This course focuses on the mathematical techniques and procedures required in performance modeling of computer and communication systems. The major mathematical elements of applied probability, stochastic processes, especially Markov chains, and elementary queuing theory, including an introduction to queuing networks, will be discussed. Simulation techniques will also be covered.

Prerequisite

Undergraduate course in probability theory or consent of instructor. Good working knowledge of a high-level programming language such as C, C++, or Java.

Course Objectives

Students will learn mathematical theory and practices that form the foundations of techniques for the performance analysis of computer and communication/network systems.
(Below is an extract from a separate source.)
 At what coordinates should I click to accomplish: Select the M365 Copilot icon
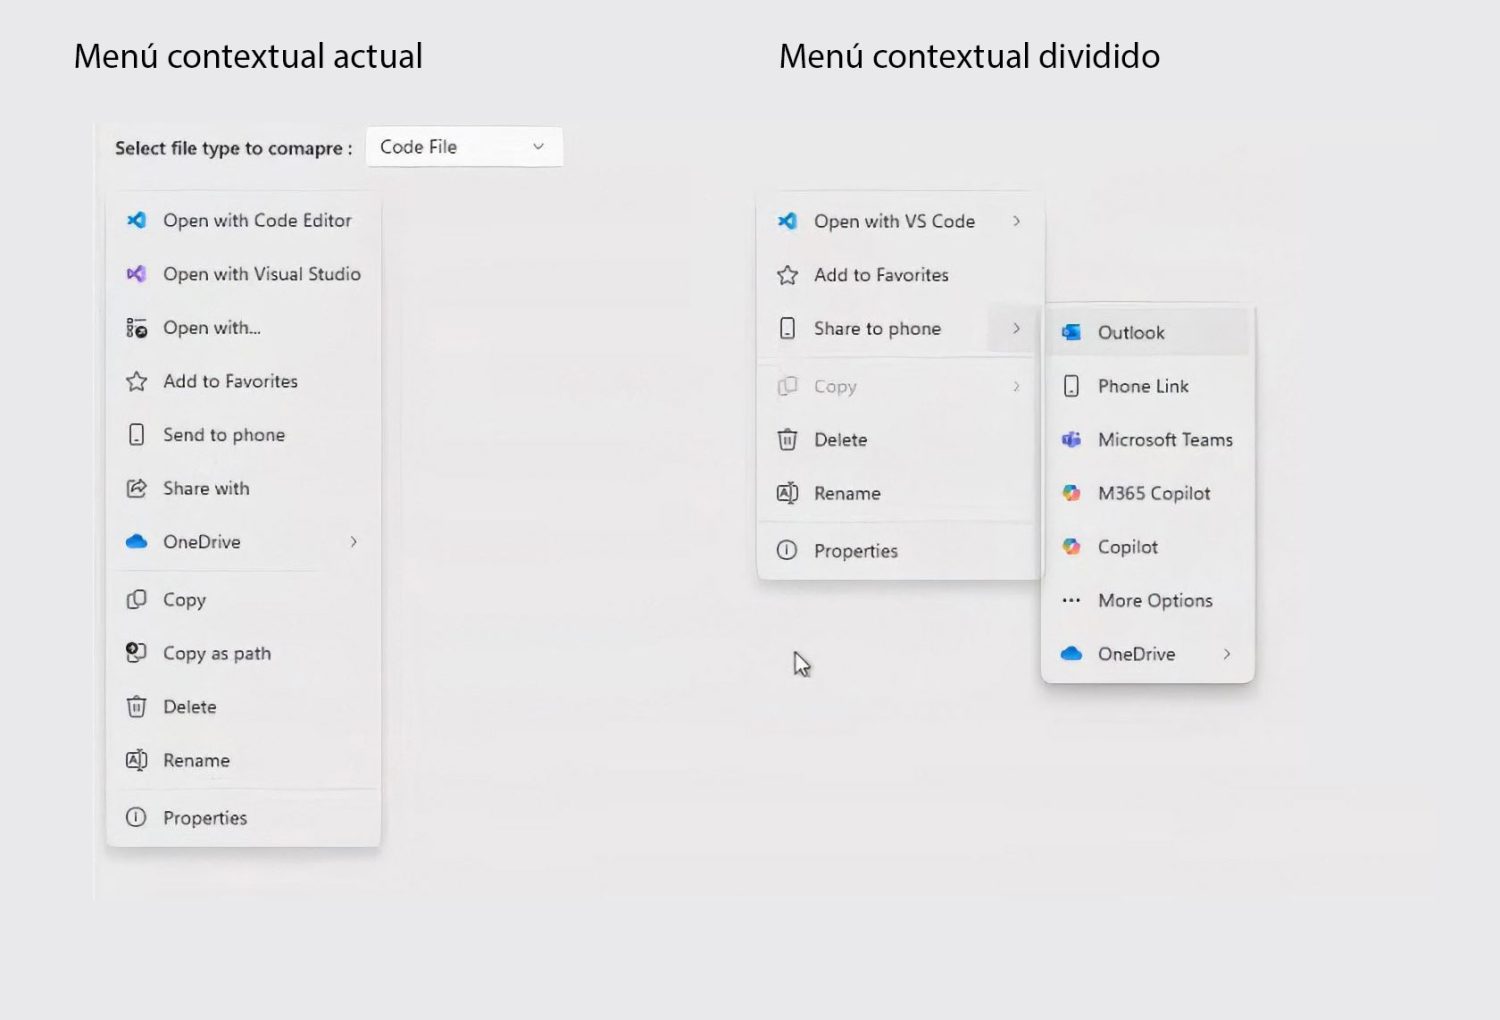(x=1071, y=493)
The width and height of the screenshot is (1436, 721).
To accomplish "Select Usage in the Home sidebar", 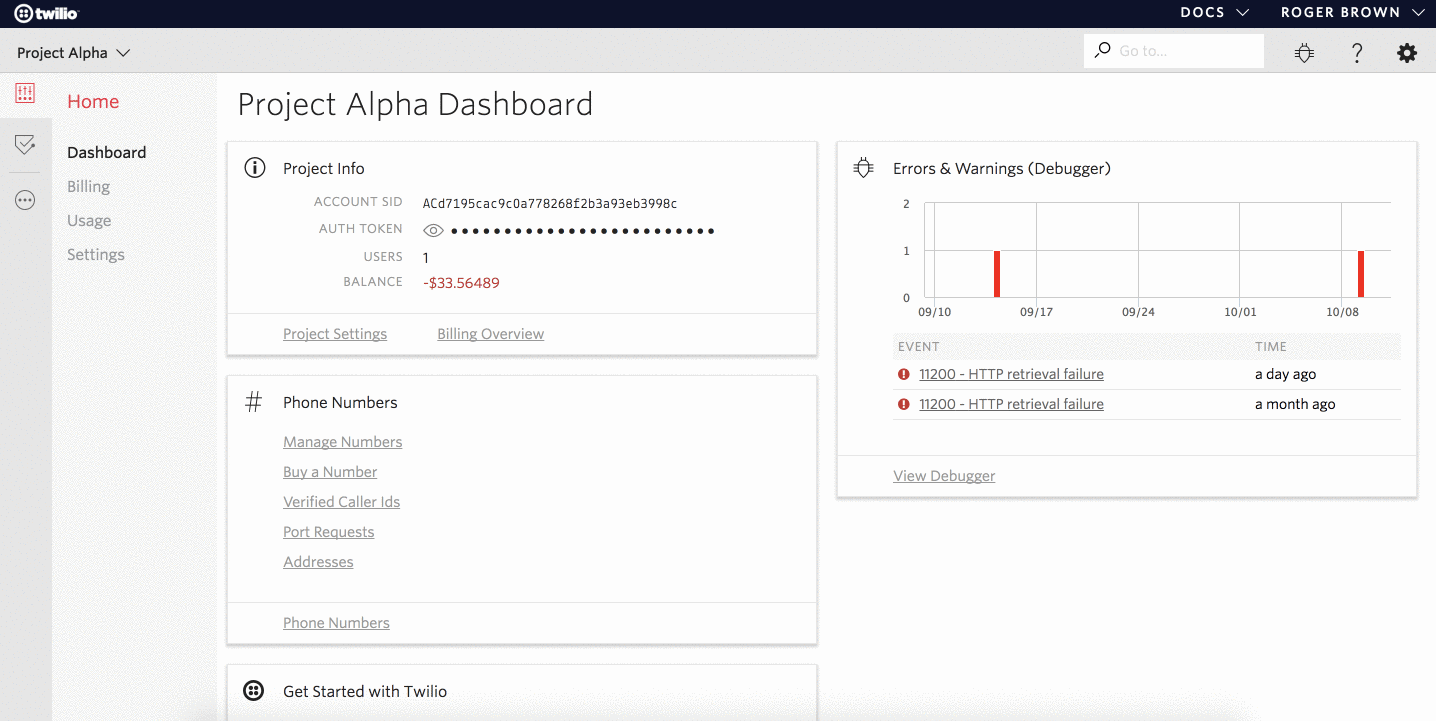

Analytical tools (e.g., Markov chains) for performance analysis goes far beyond the typical computer network scenarios. While this course is mainly based on the traditional queueing system as a primary application (still a mother of all theory!), this semester, I plan to give a brief account of more modern applications which can still be accessible via Markov chains. Examples include sampling, algorithms on graphs, stochastic optimization and machine learning theory, to name a few.

Course Outline

  • Review of probability theory and random variables, conditional expectation
  • Poisson process
  • Stochastic processes and Markov chains
  • Introduction to Queueing theory and examples
  • Markov chains for computing, sampling, optimizations
  • Introduction to Markov chains Monte Carlo (MCMC)

Course Requirements

Homework 15% (conventional problem solving)
Simulation Project15%
Midterm exam20%
Final exam35%

Textbooks

(not required to buy)

Updated: 4/24/2025